Л.Г. Нет. Ее закрепощает не воображение, а картинки. А воображение у нее мощное, у нее бессознательно сами картинки возникают, а, если она начинает вспоминать и представлять картинки, то у нее подлинное воображение тормозится. Воображение-то у нее, ого-го какое, но как начинает нарочно представлять «картинки», так тормозит. Я обдумывала наш разговор про искусственность в жизни. Мы говорили о том, что в жизни мы всегда немножко планируем, чего мы хотим, чего добиваемся. Это так. Но дело в том, что та же жизнь сама, так или иначе, наши программы меняет, из этой запрограммированности вышибает, заставляет воспринимать то, что есть, и реагировать на то, что есть, жизнь меняет поведение и заставляет отойти от программы. Следовательно, если в сценическом поведении мы будем программировать не только наши намерения, по и «борьбу с предлагаемыми обстоятельствами», то есть, и те препятствия, которые будут возникать, — это уже будет не жизнь, а компьютер.

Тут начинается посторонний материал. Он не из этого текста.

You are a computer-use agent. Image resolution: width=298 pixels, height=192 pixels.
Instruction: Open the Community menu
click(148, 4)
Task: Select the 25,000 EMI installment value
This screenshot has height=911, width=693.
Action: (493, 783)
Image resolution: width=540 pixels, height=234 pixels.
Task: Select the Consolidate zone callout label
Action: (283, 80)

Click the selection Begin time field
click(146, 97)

Значит, эти программы будут компьютерными программами. Тогда актерские мозги в сценическом существовании будут заняты совсем не восприятием, не живой реакцией, а вот таким компьютерным программированием. И это, на мой взгляд, уводит от жизненного процесса.
В.Ф. Конечно. Я хочу заметить еще, что есть разница между воображением в роли и развитием воображения как способности воображать. Способность к воображению можно развивать в учебном процессе, развивать как навык — запускать «мотор воображения». Этому способствует и «навязанный ритм», который я считаю наиболее ощутимым упражнением. Но ведь происходит какая-то работа в реальном спектакле (учебном или неучебном) в смысле накопления материала: просматривание картин, интерьеров эпохи, просматривание людей, просматривание своей жизни в связи с этим. Ведь мы не отменяем ту работу, которую делал Станиславский в связи с «Горем от ума».

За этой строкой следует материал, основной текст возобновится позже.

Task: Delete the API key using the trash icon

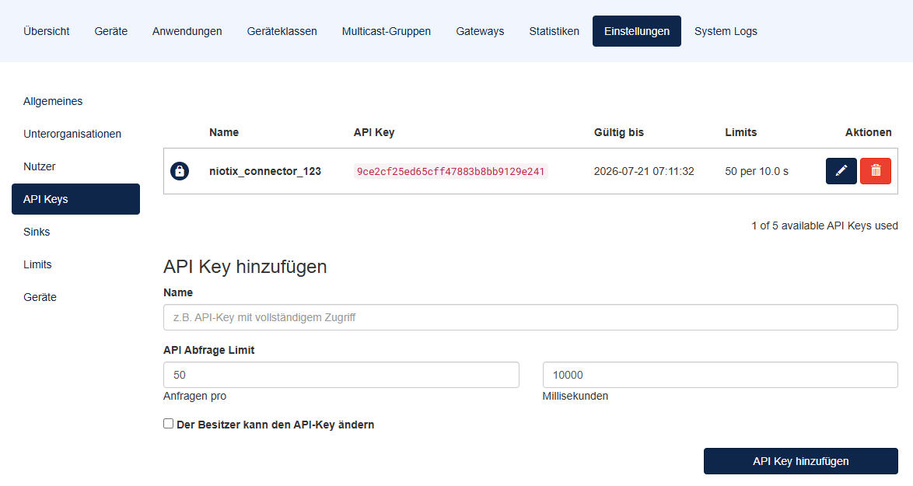Action: [x=876, y=171]
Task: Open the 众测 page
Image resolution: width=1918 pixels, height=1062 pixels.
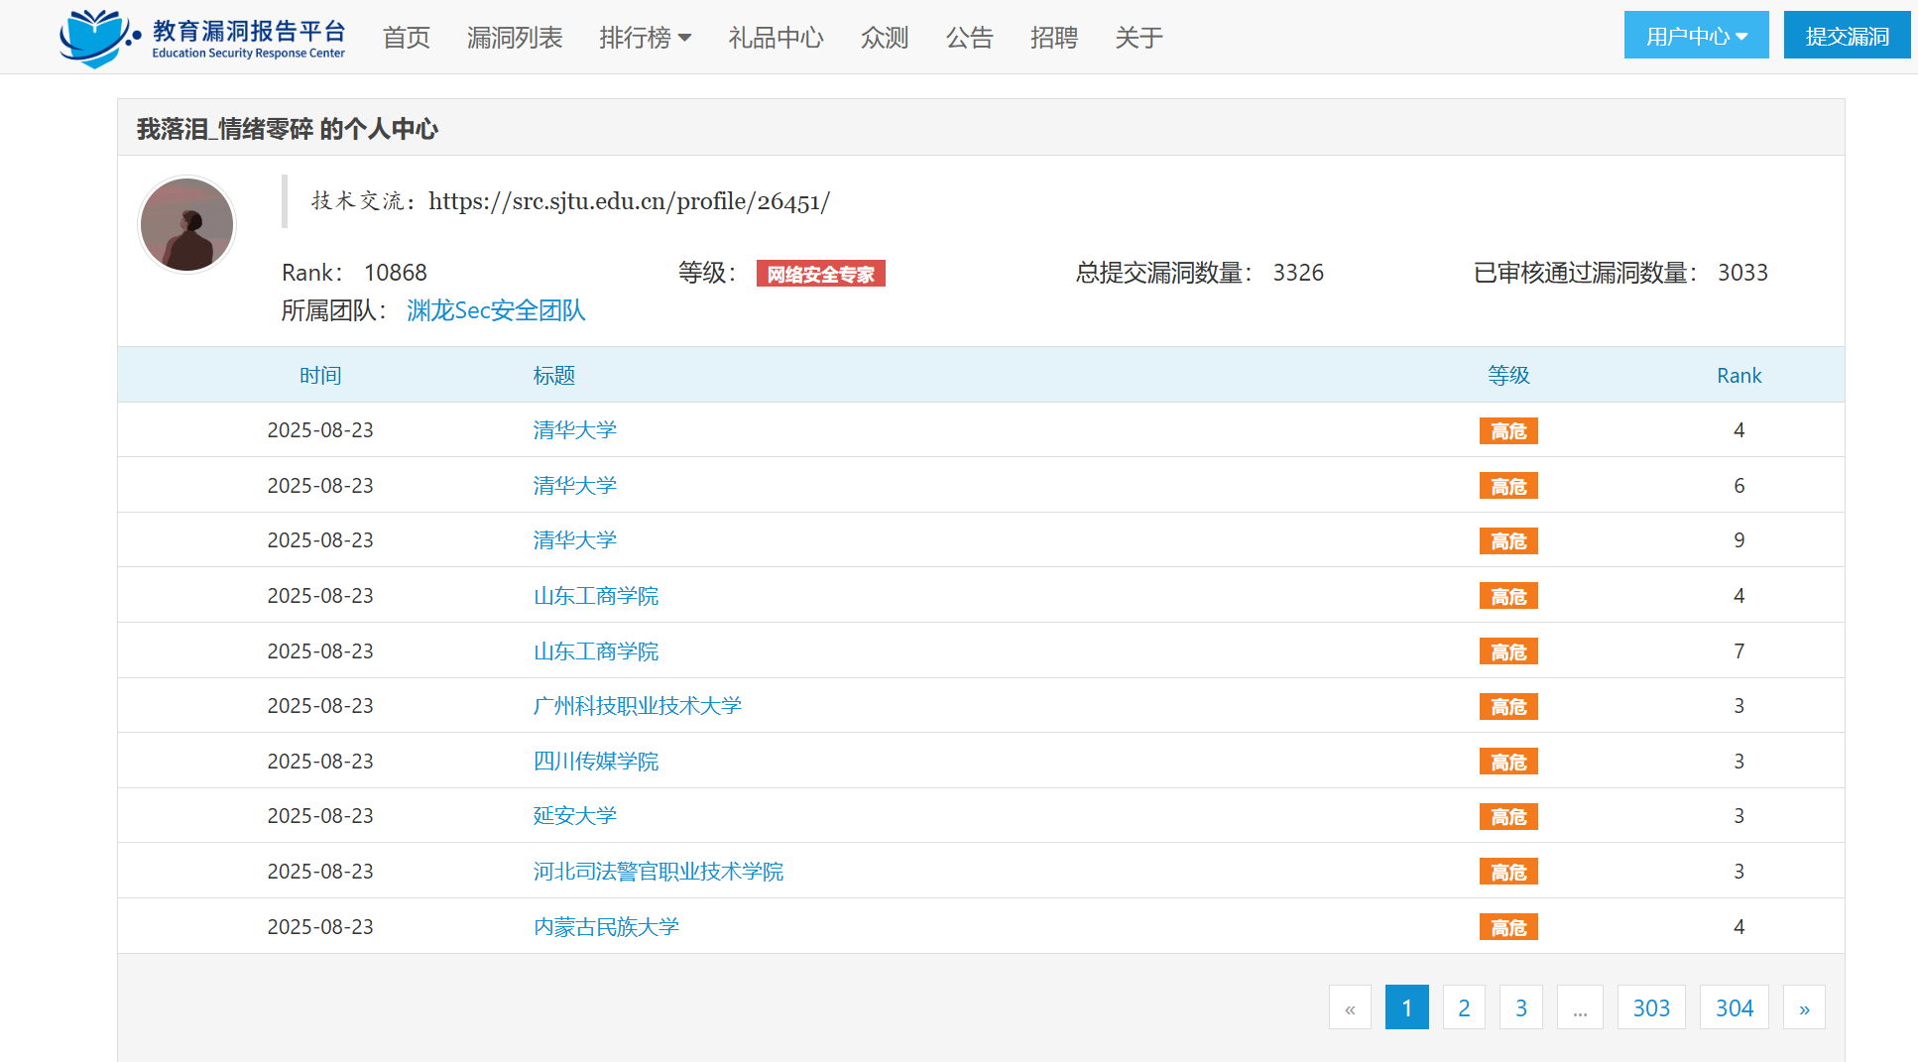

Л.Г. Нет. Сознательная работа (не рациональная, а сознательная!) как накопление всего по поводу роли — и своего опыта, и исторического — очень нужна, это ни в коем случае не отвергается. Просто, еще представляется важным тренировать включение того опыта актера, который самим актером не осознан. Это ведь и есть пафос учения Станиславского — возбуждение бессознательного сознательным путем.

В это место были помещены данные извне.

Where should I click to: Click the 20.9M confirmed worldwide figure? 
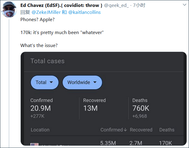41,108
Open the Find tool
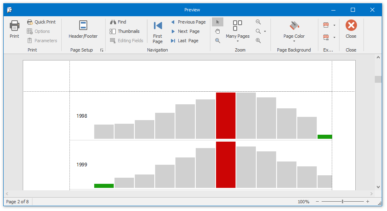This screenshot has width=387, height=211. click(118, 22)
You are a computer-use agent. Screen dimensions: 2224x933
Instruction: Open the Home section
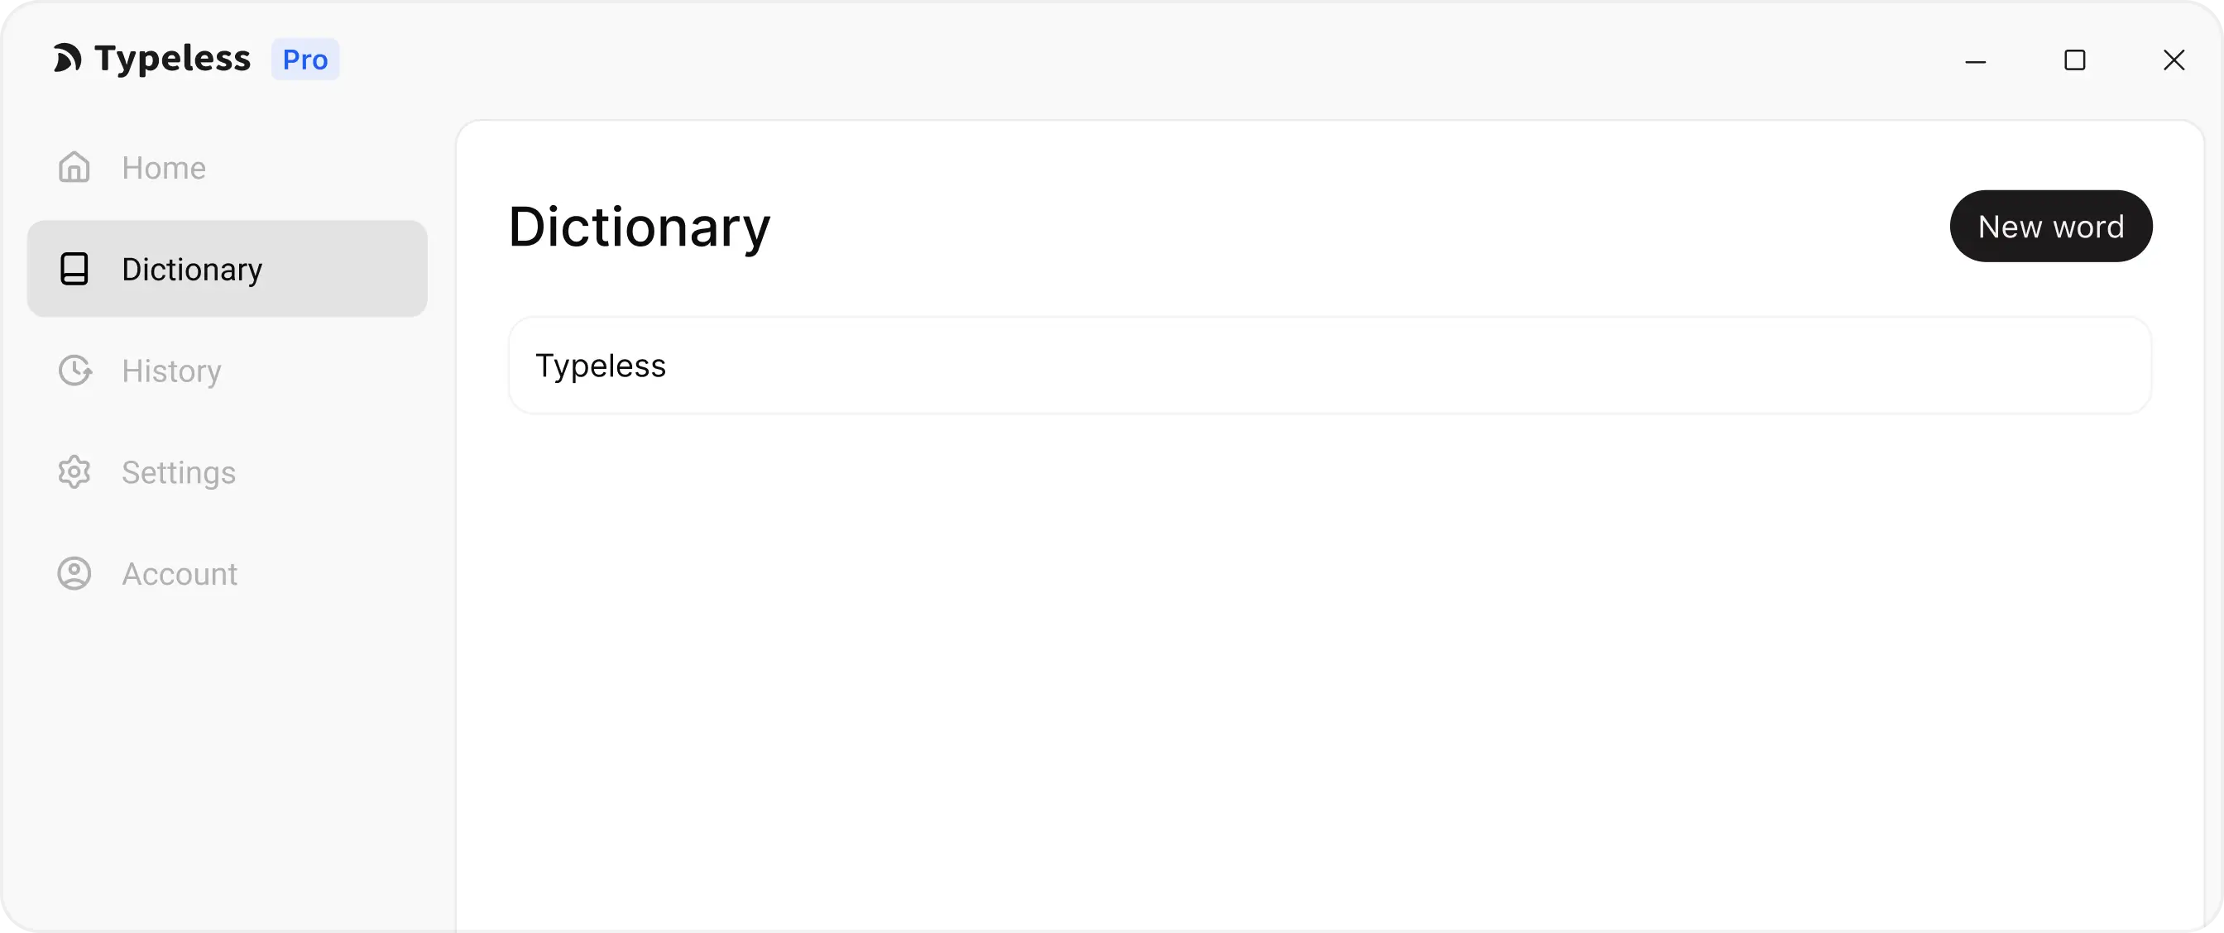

В.Ф. Ну, эту формулировку Станиславского лучше сейчас не трогать. Давайте продолжим вашу мысль. Итак, набирать — это одно, а подключать — это другое.
Л.Г. И это тоже. Хотя, еще раз хочу сказать, что набирать нужно не только из того, что человек осознает в своем опыте, а и из того, что он не осознает. Иногда в «наговорах», были такие случаи, когда студенты вдруг вспоминают то, что и не было раньше осознано. Это, наверное, и есть «подключить».
В.Ф. Понимаю. Я бы ввел еще понятие «глубинное воображение». Оно связано, видимо, с «глубинным перевоплощением», да? Какое оно? В голове актера все равно его мир должен подмениться на мир героя, да? На мир зрительных образов героя? Или он должен получить некую непредсказуемую смесь?